Puberty is a period of rapid growth associated with metabolic, hormonal, and body composition changes that can influence risk factors for chronic diseases such as type 2 diabetes.
To evaluate body composition and insulin sensitivity (IS) modifications throughout puberty in a large group of obese Caucasian subjects.
Five hundred and nineteen obese subjects (4–19 years), grouped according to gender and Tanner stage (T), underwent oral glucose tolerance test. Quantitative insulin check index (QUICKI) and ISI were calculated as indexes of IS. In 309 subjects, body composition by dual-energy X-ray absorptiometry, IGF1, adiponectin, and leptin were also evaluated.

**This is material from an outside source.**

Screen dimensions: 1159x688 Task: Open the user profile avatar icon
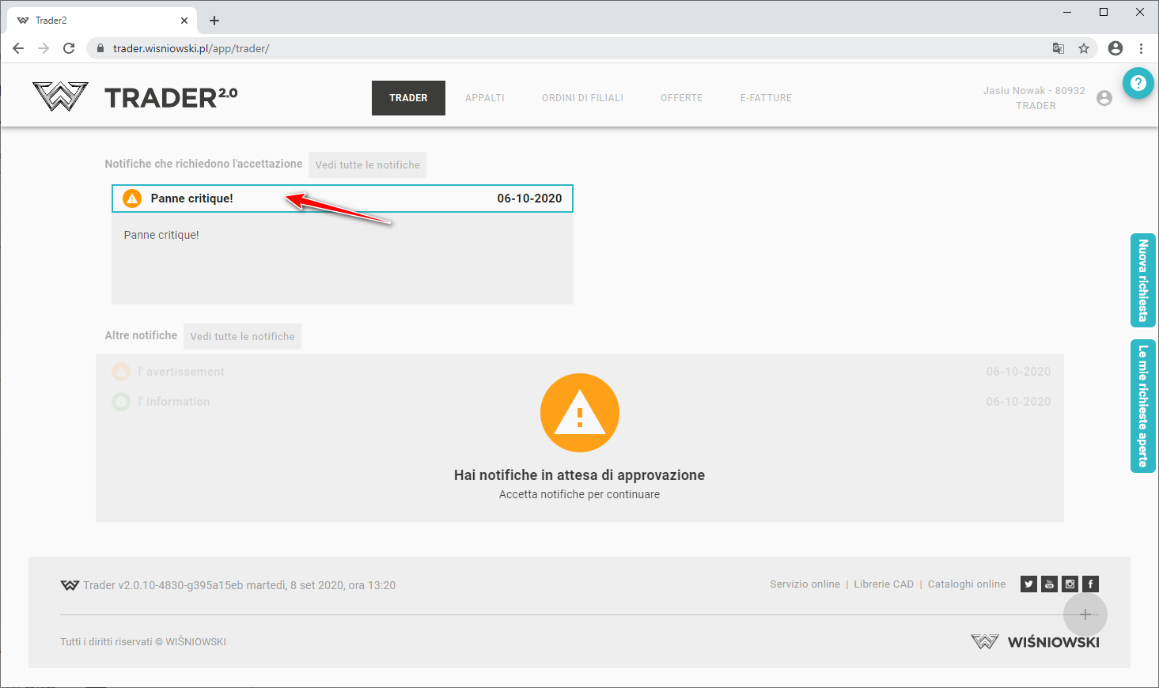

Body composition modifications were sexually dimorphic, with girls not modifying fat and lean percentage and fat distribution (P>0.15), and boys decreasing fat percentage and increasing lean percentage and central fat depot (P<0.001) across Ts. IS decreased during mid-puberty and returned to prepubertal levels by the end of puberty. Girls showed lower IS than boys (P<0.01 and =0.03 for QUICKI and ISI respectively). In multivariate analysis factors that negatively influenced IS, independently from T or age, were total fat mass and central fat depot in girls (P<0.05 and <0.01, respectively), total fat and lean mass in boys (P<0.01). IGF1, adiponectin, and leptin were not related to pubertal IS.
In obese Caucasian subjects, further decrease of IS observed during puberty is a transient phenomenon. Factors that independently from T or age influence IS are central fat depot in girls, lean amount in boys, and total fat mass in both sexes.